Protein poisoning (also referred to colloquially as rabbit starvation, mal de caribou, or fat starvation) is an acute form of malnutrition caused by a diet deficient in fat and carbohydrates, where almost all bioavailable calories come from the protein in lean meat. [1] [2] The concept is discussed in the context of paleoanthropological investigations into the diet of ancient humans, especially during the Last Glacial Maximum and at high latitude regions. [3] [4]

Contents

The term rabbit starvation originates from the fact that rabbit meat is very low in fat, with almost all of its caloric content from the amino acids digested out of skeletal muscle protein, and therefore is a food which, if consumed exclusively, would cause protein poisoning. [4] The reported symptoms include initial nausea and fatigue, followed by diarrhea and ultimately death. [4]

Observations

In Appian's Roman History, Volume I, Book VI: The Wars in Spain, Chapter IX, page 223, the author notes a multitude of Roman soldiers dying of severe diarrhea after eating mostly rabbits while besieging the city Intercatia in approx 150 B.C. Appian wrote:

... strange terror in the Roman camp. Their soldiers were sick from watching and want of sleep, and because of the unaccustomed food which the country afforded. They had no wine, no salt, no vinegar, no oil, but lived on wheat and barley, and quantities of venison and rabbits' flesh boiled without salt, which caused dysentery, from which many died. [5]
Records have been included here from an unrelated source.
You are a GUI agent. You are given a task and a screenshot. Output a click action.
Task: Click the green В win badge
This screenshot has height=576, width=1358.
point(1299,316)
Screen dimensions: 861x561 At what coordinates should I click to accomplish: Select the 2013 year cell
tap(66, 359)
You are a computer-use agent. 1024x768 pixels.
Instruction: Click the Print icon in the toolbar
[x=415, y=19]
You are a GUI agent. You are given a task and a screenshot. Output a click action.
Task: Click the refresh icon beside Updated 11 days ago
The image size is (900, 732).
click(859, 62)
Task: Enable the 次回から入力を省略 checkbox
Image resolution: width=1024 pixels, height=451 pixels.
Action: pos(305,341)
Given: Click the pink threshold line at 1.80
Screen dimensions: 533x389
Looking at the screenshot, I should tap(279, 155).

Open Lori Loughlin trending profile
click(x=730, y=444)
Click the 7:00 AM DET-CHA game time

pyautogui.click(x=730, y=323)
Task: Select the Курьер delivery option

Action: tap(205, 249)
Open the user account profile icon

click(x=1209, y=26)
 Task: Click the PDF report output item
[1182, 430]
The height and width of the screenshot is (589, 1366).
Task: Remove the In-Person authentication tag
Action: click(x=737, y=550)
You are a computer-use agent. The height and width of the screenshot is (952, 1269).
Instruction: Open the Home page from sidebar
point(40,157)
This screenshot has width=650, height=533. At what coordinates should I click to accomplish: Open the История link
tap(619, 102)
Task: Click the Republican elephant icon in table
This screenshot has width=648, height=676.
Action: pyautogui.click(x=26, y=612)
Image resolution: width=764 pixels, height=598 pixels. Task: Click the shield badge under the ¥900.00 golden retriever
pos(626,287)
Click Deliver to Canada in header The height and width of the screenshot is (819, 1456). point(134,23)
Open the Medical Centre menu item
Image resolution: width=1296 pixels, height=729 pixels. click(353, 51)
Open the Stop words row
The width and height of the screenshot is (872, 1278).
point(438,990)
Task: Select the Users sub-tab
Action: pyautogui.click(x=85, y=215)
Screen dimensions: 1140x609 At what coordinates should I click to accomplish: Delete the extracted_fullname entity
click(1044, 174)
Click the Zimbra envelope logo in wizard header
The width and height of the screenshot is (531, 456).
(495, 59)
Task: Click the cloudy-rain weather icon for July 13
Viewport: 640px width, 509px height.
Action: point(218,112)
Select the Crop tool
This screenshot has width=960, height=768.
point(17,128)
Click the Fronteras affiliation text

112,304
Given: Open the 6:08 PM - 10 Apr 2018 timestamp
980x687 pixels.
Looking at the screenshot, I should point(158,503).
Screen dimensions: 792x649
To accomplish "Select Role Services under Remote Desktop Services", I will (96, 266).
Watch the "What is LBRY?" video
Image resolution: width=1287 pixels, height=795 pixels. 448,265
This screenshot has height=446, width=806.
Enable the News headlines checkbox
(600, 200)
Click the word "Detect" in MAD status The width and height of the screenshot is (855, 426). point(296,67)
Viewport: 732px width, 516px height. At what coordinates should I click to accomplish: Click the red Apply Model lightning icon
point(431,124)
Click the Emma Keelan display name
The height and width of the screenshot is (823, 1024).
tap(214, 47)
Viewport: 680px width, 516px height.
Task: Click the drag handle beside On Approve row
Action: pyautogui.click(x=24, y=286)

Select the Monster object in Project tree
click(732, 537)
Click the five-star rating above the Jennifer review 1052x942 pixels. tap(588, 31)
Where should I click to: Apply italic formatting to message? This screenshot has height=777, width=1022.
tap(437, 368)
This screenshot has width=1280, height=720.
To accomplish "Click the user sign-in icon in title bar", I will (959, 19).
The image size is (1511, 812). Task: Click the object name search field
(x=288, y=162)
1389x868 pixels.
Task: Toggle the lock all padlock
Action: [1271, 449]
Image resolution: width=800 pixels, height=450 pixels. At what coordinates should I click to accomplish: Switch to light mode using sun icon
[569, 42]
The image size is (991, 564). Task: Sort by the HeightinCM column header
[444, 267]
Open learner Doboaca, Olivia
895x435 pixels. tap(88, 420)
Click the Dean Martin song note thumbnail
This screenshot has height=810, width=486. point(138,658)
The explorer Vilhjalmur Stefansson is said to have lived for years exclusively on game meat and fish, with no ill effects. The same is true for his fellow explorer Karsten Anderson. As part of his promotion of meat-only diet modeled on Inuit cuisine, and to demonstrate the effects, in New York City beginning in February 1928, Stefansson and Anderson "lived and ate in the metabolism ward of Russell Sage Institute of Pathology of Bellevue Hospital, New York" for a year, with their metabolic performance closely observed, all this partly funded by the Institute of American Meat Packers. [6] Researchers hoping to replicate Stefansson's experience with rabbit starvation in the field urged him to cut the fat intake in his all-meat diet to zero. He did, and experienced a much quicker onset of diarrhea than in the field. With fat added back in, Stefansson recovered, although with a 10-day period of constipation afterwards. The study reported finding no previous medical literature examining either the effects of meat-only diets, which appear to be sustainable, or on rabbit starvation, which is fatal.

Stefansson wrote:

The groups that depend on the blubber animals are the most fortunate in the hunting way of life, for they never suffer from fat-hunger. This trouble is worst, so far as North America is concerned, among those forest Indians who depend at times on rabbits, the leanest animal in the North, and who develop the extreme fat-hunger known as rabbit-starvation. Rabbit eaters, if they have no fat from another source—beaver, moose, fish—will develop diarrhea in about a week, with headache, lassitude and vague discomfort. If there are enough rabbits, the people eat till their stomachs are distended; but no matter how much they eat they feel unsatisfied. Some think a man will die sooner if he eats continually of fat-free meat than if he eats nothing, but this is a belief on which sufficient evidence for a decision has not been gathered in the North. Deaths from rabbit-starvation, or from the eating of other skinny meat, are rare; for everyone understands the principle, and any possible preventive steps are naturally taken. [7]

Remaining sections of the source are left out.